An analysis of gene expression in the earlier stage of this process, that is the transcription level, not only doesn’t possess such limitations but also allows for the detection of molecular changes preceding changes at protein level. Therefore the main aim of the study was to evaluate the number of mRNA copies of genes coding TGFB1 and its receptors in peripheral blood leukocytes changes in patients with SSc and isolated RP in which capillaroscopy and (or) immunological markers presence suggested a risk of SSc development.
material and methods
The study group consisted of 27 patients (26 women and 1 man) with RP, aged 18 to 65, average 48.1 ± 11.6 years hospitalized in Medical University of Silesia – Dermatology Department in Katowice with a suspicion or diagnosed SSc. The RP lasted for 0.3 to 25 years, average 8.2 ± 5.9 years. A capillaroscopy examination of the nailfold was carried out for each patient, antinuclear antibodies were marked with the indirect immunofluorescence (IIF) method on Hep-2 cells and detailed diagnostic research was conducted allowing for an assessment of the internal organs affected by pathological changes. Changes in the esophagus were diagnosed based on confirmed peristaltic dysfunction and/or smoothing out the mucous membrane folds in a radiological examination of the esophagus. Influence on the lungs was attested to bilateral fibrosis changes in chest X-ray. Cardiologic changes with characteristics of arrhythmia, conductivity disorders in ECG examination or during transesophageal electrostimulation and syndromes of right ventricle failure, prior to lung hypertension were diagnosed as heart muscle involvement in course of SSc. Influence on the kidney by the disease process was diagnosed based on a persistent proteinuria and coexisting arterial hypertension. Myositis type muscle changes aside from clinical symptoms: muscle weakness and pain were diagnosed based on increased activation of muscle enzymes (creatine phosphokinase and aldolase) as well as aberrations in electromyography and histopathology examinations. Apart from this, routine laboratory tests were carried out: ESR, blood morphology, general urine test. Other tests were: Waaler-Rose reaction, latex-R, electrophoresis of serum protein division and assessment of kidney functions.

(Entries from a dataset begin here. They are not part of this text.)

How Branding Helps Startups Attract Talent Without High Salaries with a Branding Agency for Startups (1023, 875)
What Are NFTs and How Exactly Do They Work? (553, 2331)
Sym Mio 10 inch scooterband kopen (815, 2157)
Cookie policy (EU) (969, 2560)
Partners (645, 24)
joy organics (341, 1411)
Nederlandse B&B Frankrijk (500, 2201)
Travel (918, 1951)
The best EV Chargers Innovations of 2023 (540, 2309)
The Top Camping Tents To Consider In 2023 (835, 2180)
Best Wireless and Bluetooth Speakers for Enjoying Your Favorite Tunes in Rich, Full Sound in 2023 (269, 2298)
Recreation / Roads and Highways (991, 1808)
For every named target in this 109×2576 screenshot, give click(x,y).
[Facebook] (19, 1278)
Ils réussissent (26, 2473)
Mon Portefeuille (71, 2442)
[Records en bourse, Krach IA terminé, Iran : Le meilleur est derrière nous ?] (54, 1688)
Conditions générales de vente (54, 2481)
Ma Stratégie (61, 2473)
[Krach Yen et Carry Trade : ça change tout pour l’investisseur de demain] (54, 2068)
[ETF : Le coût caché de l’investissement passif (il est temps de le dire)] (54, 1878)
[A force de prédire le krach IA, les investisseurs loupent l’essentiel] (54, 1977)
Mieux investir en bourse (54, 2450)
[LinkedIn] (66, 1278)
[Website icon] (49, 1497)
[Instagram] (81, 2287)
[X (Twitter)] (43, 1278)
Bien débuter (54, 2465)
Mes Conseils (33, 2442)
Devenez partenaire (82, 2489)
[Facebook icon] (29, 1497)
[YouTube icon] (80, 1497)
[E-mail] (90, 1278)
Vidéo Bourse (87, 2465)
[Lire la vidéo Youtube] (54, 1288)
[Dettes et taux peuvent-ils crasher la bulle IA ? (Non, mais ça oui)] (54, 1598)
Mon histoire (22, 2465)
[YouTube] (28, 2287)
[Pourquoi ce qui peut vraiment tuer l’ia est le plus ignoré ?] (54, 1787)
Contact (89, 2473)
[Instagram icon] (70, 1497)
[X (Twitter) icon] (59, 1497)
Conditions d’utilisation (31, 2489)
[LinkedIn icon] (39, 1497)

In 19 patients SSc was diagnosed based on the American College of Rheumatology (17) criteria, remaining 8 were female patients with an isolated RP. Skin changes in patients with SSc corresponded with lSSc – appeared on the skin of the face, upper limbs up to 1/3 of the forearm. Table 1 presents a clinical characteristic of patients with RP without clinical symptomes of connective tissue diseases and patients with lSSc. Patients qualified for the research were not treated earlier with immunosuppressive agents and (or) steroids. Control samples were obtained from 8 healthy volunteers. The Medical University of Silesia Local Research Ethics Committee approved the study and all subjects provided informed consent to participate.
Table 1. Clinical characteristics of patients with isolated RP and patients with lSSc.
Extraction of total RNA
Total RNA was isolated from the 500 μl whole blood samples using acid guanidinium-thiocyanate phenol-chloroform method (18). Extracts of total RNA were purified with the use of RNeasy Mini Kit (Qiagen Gmbh, Hilden, Germany), in accordance with manufacturer protocol. The quality of RNA was estimated by electrophoresis on a 1% agarose gel stained with ethidium bromide. The RNA concentration was determined by absorbance at 260 nm using a Gene Quant II spectrophotometer (Pharmacia LKB Biochrom Ltd., Cambridge, UK).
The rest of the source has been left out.